The popularity of the integrative-instrumental system is partly due to its simplicity and intuitively convincing character, but partly also to the fact that broadly defined “cultural-affective” and “pragmatic-instrumental” dimensions do usually emerge in empirical studies of motivation. However, in the last decade, investigations have shown that these dimensions cannot be regarded as straightforward universals, but rather as broad tendencies—or subsystems—comprising context–specific clusters of loosely related components. As Gardner and MacIntyre concluded, it is simplistic not to recognise explicitly the face that sociocultural context has an overriding effect on all aspects of the L2 learning process, including motivation.
Clément and Kruidenier found in their Canadian research that in addition to an instrumental orientation, three other distinct general orientations to learn a L2 emerged, namely knowledge, friendship, and travel orientations, which had traditionally been lumped together in integrativeness. Moreover, when L2 was a foreign rather than a second language (i.e., learners had no direct contact with the L2 community), a fourth, sociocultural, orientation was also identified.
Investigating young adult learners in a foreign language learning situation in Hungary, Dörnyei (26) identified three loosely related dimensions of a broadly conceived integrative motivational subsystem: 1) interest in foreign languages, cultures, and people (which can be associated with Clément and Kruidenier’s “sociocultural orientation”); 2) desire to broaden one’s view and avoid provincialism (cf., Clément and Kruidenier’s “knowledge orientation”); and 3) desire for new stimuli and challenges (sharing much in common with Clément and Kruidenier’s “friendship” and “travel orientations”). A fourth dimension, the desire to integrate into a new community (cf., “travel orientation”), overlapped with the instrumental motivational subsystem.
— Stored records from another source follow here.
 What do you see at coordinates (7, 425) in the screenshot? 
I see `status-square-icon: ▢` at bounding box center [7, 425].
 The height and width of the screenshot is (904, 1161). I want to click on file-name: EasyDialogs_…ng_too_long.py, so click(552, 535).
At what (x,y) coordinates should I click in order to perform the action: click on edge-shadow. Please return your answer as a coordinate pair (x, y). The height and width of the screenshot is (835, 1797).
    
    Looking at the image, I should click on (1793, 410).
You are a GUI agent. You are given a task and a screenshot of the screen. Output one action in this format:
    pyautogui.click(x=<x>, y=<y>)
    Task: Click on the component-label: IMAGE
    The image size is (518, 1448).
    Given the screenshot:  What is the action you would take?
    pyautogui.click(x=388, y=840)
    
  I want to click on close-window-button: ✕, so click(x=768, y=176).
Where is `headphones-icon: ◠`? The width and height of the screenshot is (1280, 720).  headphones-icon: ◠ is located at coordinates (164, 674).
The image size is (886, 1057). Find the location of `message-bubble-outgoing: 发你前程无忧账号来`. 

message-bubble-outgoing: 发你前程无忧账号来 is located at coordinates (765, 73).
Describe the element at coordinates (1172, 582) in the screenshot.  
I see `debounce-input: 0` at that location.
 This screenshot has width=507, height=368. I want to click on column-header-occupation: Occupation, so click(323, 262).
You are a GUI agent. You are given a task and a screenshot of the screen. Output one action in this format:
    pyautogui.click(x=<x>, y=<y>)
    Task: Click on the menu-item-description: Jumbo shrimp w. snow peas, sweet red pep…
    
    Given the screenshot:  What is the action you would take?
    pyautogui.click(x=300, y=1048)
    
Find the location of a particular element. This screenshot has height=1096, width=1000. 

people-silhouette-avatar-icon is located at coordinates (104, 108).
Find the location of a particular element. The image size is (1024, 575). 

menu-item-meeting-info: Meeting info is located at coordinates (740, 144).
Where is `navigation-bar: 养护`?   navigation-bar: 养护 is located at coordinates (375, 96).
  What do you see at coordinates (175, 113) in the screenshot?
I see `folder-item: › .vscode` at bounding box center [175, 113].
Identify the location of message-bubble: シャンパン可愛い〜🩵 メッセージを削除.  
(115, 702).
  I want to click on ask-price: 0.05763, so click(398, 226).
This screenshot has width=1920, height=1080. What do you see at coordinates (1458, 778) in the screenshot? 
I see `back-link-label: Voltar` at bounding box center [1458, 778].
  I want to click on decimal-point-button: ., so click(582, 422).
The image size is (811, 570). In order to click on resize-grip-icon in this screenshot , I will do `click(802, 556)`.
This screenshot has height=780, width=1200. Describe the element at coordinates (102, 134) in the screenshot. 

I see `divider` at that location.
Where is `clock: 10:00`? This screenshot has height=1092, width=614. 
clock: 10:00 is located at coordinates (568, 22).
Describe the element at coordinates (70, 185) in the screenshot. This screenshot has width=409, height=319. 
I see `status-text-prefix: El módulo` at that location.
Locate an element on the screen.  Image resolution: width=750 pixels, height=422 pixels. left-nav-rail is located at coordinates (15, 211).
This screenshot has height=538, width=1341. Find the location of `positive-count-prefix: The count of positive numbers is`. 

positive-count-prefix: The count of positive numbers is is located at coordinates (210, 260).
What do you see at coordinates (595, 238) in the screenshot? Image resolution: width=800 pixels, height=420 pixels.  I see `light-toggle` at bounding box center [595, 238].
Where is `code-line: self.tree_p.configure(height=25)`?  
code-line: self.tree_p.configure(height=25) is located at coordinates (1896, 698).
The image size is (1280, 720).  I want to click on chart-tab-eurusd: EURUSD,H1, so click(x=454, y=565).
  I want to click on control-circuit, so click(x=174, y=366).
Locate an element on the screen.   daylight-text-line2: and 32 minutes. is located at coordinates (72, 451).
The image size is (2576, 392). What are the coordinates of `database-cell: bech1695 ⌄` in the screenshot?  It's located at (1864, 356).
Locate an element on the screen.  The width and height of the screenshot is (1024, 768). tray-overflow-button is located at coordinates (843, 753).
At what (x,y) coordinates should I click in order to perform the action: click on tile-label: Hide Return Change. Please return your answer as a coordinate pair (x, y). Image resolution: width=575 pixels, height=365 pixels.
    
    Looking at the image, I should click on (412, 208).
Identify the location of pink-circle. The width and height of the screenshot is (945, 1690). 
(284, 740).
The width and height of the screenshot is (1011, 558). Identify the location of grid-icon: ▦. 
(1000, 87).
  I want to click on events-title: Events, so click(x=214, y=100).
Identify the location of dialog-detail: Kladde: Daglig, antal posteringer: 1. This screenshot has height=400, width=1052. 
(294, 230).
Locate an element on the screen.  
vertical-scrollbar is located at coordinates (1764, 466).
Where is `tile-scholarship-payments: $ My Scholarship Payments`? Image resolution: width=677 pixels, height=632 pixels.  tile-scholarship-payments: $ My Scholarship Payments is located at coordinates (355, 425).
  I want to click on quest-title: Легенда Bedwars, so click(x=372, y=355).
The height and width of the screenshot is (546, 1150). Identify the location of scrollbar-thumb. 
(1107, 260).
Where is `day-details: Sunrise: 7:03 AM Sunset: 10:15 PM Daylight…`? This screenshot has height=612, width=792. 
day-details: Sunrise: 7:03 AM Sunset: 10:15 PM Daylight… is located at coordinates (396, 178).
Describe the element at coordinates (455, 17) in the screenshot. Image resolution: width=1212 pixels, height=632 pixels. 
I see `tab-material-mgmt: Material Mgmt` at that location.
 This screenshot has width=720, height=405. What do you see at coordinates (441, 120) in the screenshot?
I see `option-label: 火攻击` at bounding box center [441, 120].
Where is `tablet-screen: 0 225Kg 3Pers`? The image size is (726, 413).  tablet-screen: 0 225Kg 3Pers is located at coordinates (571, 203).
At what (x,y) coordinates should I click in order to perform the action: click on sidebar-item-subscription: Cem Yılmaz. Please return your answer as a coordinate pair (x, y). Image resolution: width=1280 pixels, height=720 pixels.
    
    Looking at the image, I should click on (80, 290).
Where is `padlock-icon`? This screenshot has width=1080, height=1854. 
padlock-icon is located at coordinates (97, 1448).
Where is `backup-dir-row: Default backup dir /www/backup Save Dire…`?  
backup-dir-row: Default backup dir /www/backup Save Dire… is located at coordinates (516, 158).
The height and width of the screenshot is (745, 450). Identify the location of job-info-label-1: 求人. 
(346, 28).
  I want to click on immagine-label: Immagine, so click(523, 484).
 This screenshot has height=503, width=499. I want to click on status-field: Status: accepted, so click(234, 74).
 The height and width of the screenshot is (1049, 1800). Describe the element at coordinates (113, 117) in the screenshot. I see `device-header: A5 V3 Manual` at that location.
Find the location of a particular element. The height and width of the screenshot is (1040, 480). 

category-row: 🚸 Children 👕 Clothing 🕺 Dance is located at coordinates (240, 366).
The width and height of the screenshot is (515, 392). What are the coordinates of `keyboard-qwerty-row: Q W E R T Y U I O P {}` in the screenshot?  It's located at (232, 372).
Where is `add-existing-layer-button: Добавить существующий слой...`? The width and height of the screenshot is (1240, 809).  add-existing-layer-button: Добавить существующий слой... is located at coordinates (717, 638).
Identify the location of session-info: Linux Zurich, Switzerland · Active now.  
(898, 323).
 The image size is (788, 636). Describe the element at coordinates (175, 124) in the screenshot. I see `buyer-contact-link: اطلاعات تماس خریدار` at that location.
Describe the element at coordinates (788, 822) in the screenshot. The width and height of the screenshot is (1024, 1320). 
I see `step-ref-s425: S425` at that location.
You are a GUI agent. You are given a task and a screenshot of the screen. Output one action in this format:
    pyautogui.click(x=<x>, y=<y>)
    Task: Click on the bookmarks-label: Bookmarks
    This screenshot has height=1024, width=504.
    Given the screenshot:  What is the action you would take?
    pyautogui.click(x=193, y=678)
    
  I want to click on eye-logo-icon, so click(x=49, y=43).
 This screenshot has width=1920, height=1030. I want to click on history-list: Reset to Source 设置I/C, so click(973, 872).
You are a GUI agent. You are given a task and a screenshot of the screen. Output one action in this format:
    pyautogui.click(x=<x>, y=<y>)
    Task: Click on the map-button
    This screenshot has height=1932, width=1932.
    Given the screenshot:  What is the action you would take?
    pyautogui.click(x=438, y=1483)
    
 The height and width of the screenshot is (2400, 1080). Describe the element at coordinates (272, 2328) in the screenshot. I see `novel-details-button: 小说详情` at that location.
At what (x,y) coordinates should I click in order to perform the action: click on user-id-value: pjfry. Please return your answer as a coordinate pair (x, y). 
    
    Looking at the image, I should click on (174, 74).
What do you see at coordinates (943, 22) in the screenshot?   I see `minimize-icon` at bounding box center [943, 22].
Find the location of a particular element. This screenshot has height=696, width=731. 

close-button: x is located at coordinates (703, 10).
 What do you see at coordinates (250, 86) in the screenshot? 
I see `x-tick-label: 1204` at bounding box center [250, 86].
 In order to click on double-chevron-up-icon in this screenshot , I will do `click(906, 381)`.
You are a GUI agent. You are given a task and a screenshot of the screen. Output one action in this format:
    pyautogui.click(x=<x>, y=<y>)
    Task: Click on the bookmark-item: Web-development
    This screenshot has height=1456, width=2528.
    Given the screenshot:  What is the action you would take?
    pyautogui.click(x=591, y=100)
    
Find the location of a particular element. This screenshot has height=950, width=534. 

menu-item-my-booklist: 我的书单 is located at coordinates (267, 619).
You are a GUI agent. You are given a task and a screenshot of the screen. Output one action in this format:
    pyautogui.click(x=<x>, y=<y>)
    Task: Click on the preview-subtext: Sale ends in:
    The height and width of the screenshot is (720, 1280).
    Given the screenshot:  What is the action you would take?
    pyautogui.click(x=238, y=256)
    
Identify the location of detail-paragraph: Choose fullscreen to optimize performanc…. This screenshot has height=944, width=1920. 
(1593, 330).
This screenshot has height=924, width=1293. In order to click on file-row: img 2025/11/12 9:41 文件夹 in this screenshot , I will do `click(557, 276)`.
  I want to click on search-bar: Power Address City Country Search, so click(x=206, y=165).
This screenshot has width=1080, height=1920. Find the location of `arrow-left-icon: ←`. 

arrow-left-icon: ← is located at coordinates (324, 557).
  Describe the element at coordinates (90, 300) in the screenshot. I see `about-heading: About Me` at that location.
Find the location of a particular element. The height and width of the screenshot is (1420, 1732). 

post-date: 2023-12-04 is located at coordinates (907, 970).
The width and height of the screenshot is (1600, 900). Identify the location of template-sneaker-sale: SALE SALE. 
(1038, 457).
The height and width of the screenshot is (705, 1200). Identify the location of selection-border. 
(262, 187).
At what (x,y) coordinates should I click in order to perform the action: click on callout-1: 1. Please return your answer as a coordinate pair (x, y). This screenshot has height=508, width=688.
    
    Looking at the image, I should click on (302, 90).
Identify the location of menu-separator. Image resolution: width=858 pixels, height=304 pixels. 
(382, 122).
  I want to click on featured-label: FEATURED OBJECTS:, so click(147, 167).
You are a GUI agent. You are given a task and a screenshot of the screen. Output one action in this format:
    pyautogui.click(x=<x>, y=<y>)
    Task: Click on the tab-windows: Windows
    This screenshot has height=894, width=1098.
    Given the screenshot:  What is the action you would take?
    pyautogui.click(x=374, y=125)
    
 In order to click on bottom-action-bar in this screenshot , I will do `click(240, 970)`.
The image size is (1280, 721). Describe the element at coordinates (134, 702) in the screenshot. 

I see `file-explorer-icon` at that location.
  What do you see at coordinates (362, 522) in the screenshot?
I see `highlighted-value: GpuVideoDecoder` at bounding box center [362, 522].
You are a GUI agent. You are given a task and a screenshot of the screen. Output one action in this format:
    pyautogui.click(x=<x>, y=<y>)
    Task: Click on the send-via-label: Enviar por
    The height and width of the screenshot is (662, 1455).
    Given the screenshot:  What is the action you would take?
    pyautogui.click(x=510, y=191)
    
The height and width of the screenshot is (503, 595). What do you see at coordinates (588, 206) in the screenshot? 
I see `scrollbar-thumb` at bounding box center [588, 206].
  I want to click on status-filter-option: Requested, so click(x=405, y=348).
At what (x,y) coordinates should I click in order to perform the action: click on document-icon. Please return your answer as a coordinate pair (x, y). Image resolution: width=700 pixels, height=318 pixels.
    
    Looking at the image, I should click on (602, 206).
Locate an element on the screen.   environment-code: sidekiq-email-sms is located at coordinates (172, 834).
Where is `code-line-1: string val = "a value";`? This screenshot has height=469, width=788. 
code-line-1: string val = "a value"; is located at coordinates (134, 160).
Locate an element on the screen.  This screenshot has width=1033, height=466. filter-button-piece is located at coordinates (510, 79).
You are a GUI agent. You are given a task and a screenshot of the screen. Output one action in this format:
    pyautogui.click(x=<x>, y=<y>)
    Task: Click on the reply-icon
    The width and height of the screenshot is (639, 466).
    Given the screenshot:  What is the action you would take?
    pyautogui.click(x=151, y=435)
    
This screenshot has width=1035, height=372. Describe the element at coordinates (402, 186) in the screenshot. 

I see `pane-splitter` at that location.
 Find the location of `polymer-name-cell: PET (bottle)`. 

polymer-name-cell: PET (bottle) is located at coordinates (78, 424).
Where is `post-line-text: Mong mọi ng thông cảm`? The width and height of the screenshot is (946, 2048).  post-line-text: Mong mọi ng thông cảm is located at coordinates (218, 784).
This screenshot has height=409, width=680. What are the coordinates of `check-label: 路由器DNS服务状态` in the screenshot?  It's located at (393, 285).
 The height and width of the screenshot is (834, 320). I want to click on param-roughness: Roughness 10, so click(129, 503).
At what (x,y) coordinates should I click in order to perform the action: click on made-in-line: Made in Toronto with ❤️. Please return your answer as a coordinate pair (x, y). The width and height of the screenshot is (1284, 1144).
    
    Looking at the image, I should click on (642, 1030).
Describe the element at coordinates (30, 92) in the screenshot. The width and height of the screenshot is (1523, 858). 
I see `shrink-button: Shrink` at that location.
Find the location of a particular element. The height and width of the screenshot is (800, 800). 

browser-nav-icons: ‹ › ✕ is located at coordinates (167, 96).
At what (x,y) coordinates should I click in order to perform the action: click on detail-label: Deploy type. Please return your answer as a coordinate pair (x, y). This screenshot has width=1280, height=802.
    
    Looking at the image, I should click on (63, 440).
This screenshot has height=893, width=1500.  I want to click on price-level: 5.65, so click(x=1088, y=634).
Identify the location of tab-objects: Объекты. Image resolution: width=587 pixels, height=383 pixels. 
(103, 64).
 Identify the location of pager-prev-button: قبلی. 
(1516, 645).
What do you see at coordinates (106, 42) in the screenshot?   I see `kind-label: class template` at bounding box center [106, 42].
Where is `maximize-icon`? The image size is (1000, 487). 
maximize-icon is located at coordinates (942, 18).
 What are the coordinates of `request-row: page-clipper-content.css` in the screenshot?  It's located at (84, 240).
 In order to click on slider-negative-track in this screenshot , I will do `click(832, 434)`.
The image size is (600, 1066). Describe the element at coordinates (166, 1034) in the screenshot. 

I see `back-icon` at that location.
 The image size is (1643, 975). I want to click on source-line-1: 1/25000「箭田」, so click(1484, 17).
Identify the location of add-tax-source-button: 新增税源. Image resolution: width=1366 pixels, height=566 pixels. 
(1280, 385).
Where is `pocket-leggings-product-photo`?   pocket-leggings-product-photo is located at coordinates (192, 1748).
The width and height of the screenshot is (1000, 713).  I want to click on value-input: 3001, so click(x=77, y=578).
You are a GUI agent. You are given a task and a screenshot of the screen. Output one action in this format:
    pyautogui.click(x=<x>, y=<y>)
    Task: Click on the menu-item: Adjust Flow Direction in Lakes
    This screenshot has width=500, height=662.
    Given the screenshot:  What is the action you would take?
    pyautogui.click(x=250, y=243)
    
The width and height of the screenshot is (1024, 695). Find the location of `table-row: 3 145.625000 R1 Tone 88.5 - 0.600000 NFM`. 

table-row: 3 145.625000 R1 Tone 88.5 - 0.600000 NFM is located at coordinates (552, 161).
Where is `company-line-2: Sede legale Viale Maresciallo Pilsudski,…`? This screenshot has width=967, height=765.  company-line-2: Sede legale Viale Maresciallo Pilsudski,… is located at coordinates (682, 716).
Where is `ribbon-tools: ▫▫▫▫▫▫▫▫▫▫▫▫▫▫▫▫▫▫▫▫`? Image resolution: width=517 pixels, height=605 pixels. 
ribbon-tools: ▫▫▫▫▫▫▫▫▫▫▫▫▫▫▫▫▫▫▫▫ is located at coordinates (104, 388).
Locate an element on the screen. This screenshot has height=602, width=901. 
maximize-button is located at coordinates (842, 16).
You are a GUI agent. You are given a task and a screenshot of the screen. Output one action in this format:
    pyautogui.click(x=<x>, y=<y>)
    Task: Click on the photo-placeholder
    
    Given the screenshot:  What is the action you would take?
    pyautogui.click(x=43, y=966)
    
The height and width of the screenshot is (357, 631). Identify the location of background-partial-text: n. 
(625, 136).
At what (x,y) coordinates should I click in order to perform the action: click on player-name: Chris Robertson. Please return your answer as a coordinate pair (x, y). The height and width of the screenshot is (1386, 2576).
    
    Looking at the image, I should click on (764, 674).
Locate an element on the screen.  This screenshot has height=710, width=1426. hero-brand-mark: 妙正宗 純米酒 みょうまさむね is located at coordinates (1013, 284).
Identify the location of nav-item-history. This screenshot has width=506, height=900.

Investigating secondary school pupils in the same context, Clément, Dörnyei, and Noels found that, in this population, instrumental and knowledge orientations clustered together, and they identified four other distinct orientations, xenophilic (similar to “friendship orientation”), identification, sociocultureal, and English media. In another foreign language learning context, among American high school students learning Japanese, Oxford and Shearin also found that in addition to integrative and instrumental orientations, the learners had a number of other reasons for learning the language, ranging from “enjoying the elitism of taking a difficult language” to “having a private code that parents would not know” (p. 12).
These studied confirm Skehan’s (51) argument that the most pressing difficulty motivation researchers face is that of “clarifying the orientation-context links that exist. There would seem to be a wider range of orientations here than was previously supposed and there is considerable scope to investigate different contextual circumstances (outside Canada!) by varying the L1-L2 learning relationship in different ways” (p. 284). To put it simply, the exact nature of the social and pragmatic dimensions of L2 motivation is always dependent on who learns what languages where.